If the failure of consideration complained of in the instant suit entitled appellants to a cancellation of the lease on the Texas land, and if such failure occurred after the trial of the first suit to cancel that lease, we agree the judgment in that suit did not deprive them of a right to maintain this one. But on the record before us we think the burden was on appellants to allege, and at the trial of the instant suit to prove, that such failure occurred after the first suit was tried, and we think they failed to discharge the burden. According to testimony of appellant J. M. Bryson as a witness, the failure complained of occurred February 1, 1924, when, he said, the $1,840 was to be paid but was not paid. According to the stipulation in the instrument evidencing Scott's undertaking, he was to purchase the interest in mineral rights on the Louisiana land and pay the $1,840 "upon the drilling in of said well." What well was referred to and what was meant by the phrase "drilling in" did not appear from evidence heard at the trial of the instant suit. Certainly it cannot be said the testimony referred to showed the claimed failure of consideration occurred after said November 13, 1924. And we do not think the contention of appellants in their brief that it appeared such failure occurred June 13, 1925, when the judgment of the Louisiana court canceling the lease on the Louisiana land was rendered, is tenable. The ground of the Louisiana court's action does not appear from anything in its judgment or in any other part of the record sent to this court on this appeal The court's action may, or it may not, have been based on a showing that the consideration for that lease had failed, and, if it was based on such a failure, that same occurred before said November 13, 1924.
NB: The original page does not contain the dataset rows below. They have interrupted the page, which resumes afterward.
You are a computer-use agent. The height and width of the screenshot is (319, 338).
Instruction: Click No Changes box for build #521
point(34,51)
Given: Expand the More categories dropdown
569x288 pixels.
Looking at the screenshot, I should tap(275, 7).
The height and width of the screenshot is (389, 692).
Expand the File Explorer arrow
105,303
However, if we thought appellants had discharged the burden resting upon them and that it appeared the failure of consideration they complain of occurred after the trial of their first suit, our conclusion that the judgment should be affirmed would remain unchanged, for, as stated in the opinion disposing of the appeal in the first suit, we think the consideration recited in the instrument evidencing the lease of the Texas land was amply sufficient to support it, and that appellants' remedy for appellees' failure to purchase and pay for the interest in the mineral rights on the Louisiana land was a suit for damages.
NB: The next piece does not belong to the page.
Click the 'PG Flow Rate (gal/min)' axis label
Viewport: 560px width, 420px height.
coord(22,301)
And there is still another reason why we think appellants were not entitled to have *1049 the lease on the Texas land canceled. By the terms of that lease a failure to commence drilling a well on the land covered by it, or on land "within ______ miles of same," on or before February 1, 1924, was to render the lease "null and void." Such failure was the only ground of forfeiture provided for in the lease. The evidence showed that before the time specified appellees began drilling a well on land within two miles of the leased land. The rule is that, when the grounds for a forfeiture are specified in a contract, a forfeiture cannot be had on other grounds. Grubb v. McAfee, 109 Tex. 527" court="Tex." date_filed="1919-05-21" href="https://app.midpage.ai/document/grubb-v-mcafee-3931476?utm_source=webapp" opinion_id="3931476">109 Tex. 527, 212 S.W. 464" court="Tex." date_filed="1919-05-21" href="https://app.midpage.ai/document/grubb-v-mcafee-3931476?utm_source=webapp" opinion_id="3931476">212 S.W. 464; Jacobs v. Robinson (Tex.Civ.App.) 241 S.W. 241" court="Tex. App." date_filed="1922-04-15" href="https://app.midpage.ai/document/jacobs-v-robinson-3957845?utm_source=webapp" opinion_id="3957845">241 S.W. 241. The contention with reference to this phase of the case, that it appeared the intention of the parties to the lease was to bind the lessee to commence drilling a well on the leased land or on land within one mile of it before said February 1, 1924, and that the lease ought to have been construed accordingly by the trial court, cannot be sustained. If the lease did not correctly evidence the contract of the parties as to where the well should be drilled, appellants should have had it reformed in that respect. For anything to the contrary appearing in the record before us, they never did or attempted to do that.

The judgment is affirmed.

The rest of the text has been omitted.